Mais que se passe-t-il ensuite ? La vraie question est de savoir si on augmente le prélèvement global ou non, pas de savoir comment on le calcule. Si on décide a priori de plafonner ce prélèvement ou de le reporter sur les salariés, alors peu importe la formule, qu’il s’agisse de cotisation plus ou moins modulée, de CVA, de TVA, de CSG ou d’élargissement de l’assiette. Sinon, il faut se demander quel est le mode de financement le mieux à même d’accompagner la progression ultérieure des retraites et des dépenses de santé. La différence est ici d’ordre politique et idéologique. Tout changement dans le mode de financement est un ralliement au moins partiel aux thèses libérales selon lesquelles le coût du travail étant trop élevé, il faut l’alléger et ne plus jamais charger la barque. La défense de la cotisation permet au contraire de ne pas renoncer à ce principe fondateur de la Sécurité sociale : le droit à la santé et à la retraite font partie du salaire (Marx aurait dit du « travail socialement nécessaire »). Si les dépenses correspondantes augmentent, elles doivent être couvertes par une augmentation des cotisations. Toute autre formule revient à décharger les entreprises de ce financement ultérieur et à faire sortir la couverture de ces droits sociaux de la définition du salaire décent.

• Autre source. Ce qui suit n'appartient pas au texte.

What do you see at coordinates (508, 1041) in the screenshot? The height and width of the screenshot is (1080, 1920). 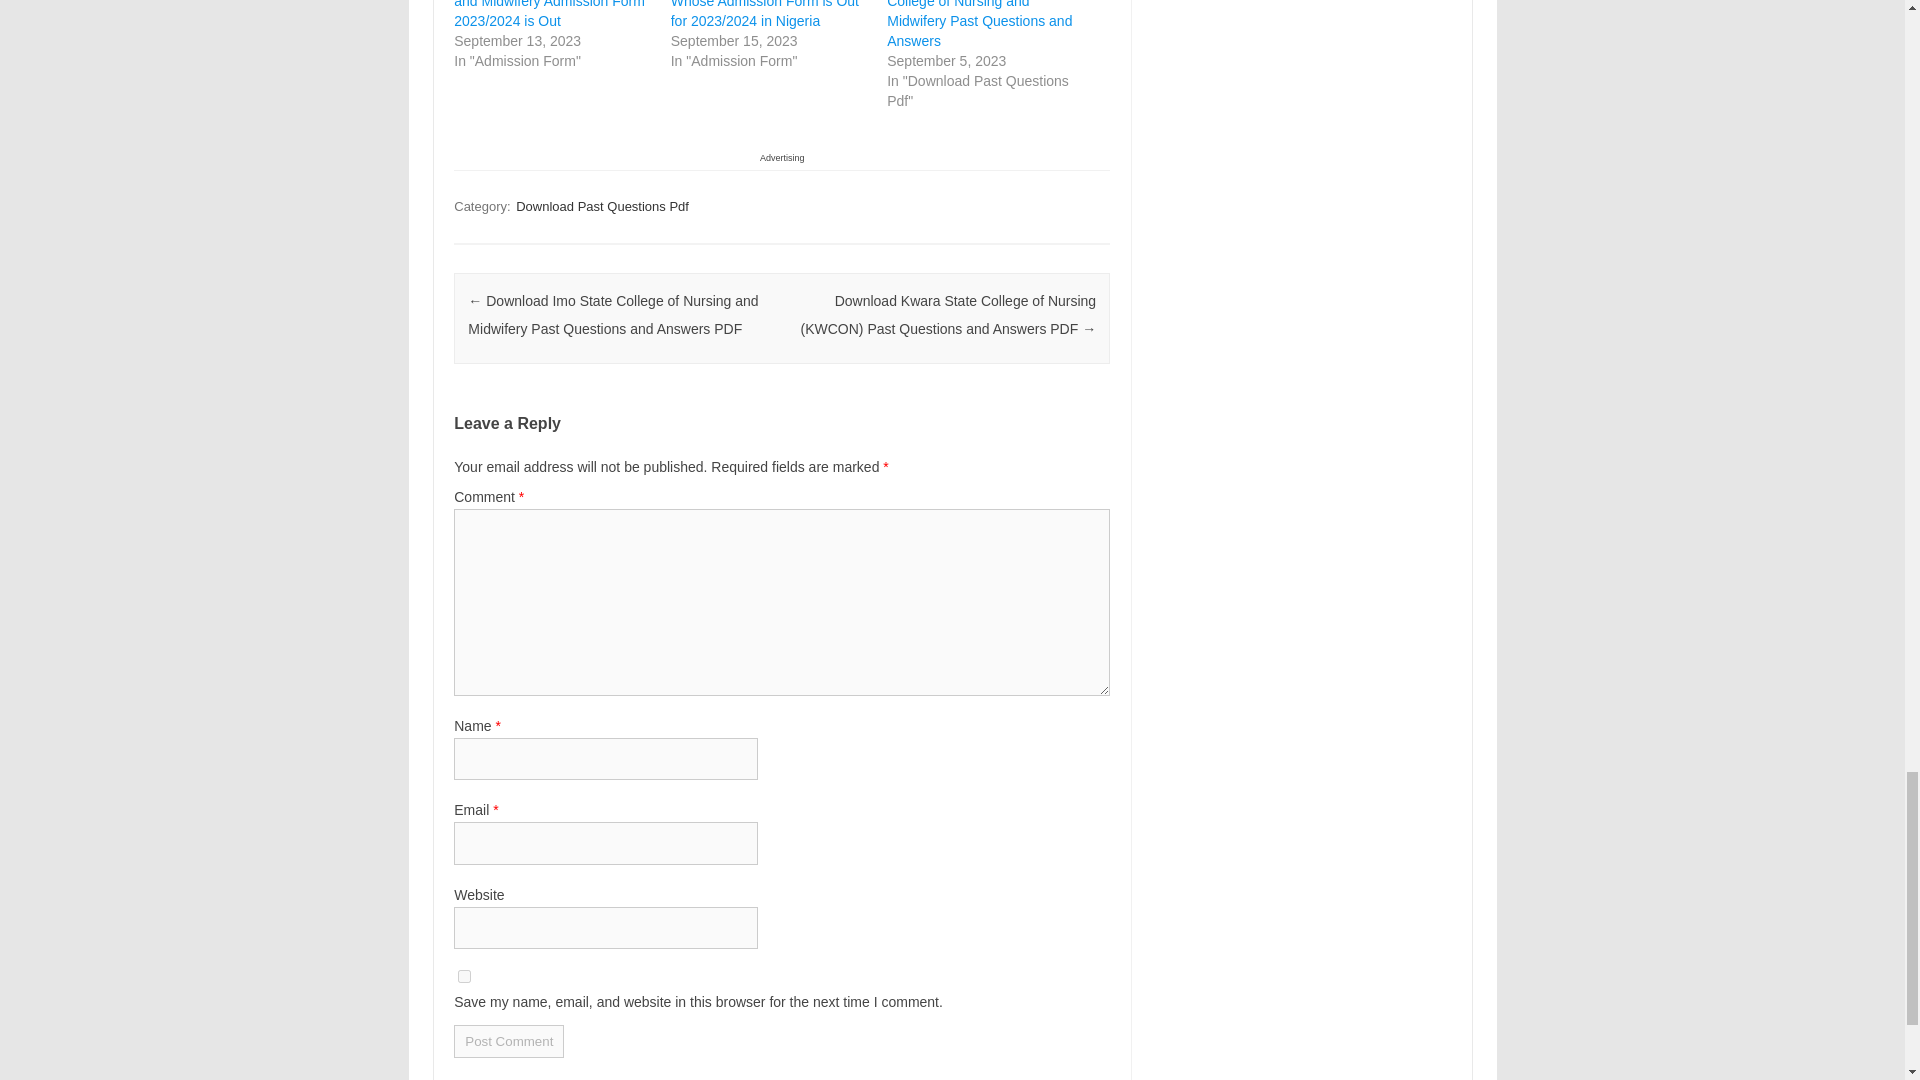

S’il y a une leçon à tirer de la victoire de Sarkozy, c’est que tout projet politique a besoin d’une cohérence idéologique solide. On ne refondera pas la gauche en la délestant des principes fondamentaux de la Sécu, ni en s’épuisant à inventer des dispositifs à peu près aussi tordus que la TVA sociale.

C’est une illusion de penser qu’on peut contourner la question-clé de la répartition des richesses, grâce à d’habiles réformes du financement de la protection sociale où le patronat ne verrait que du feu.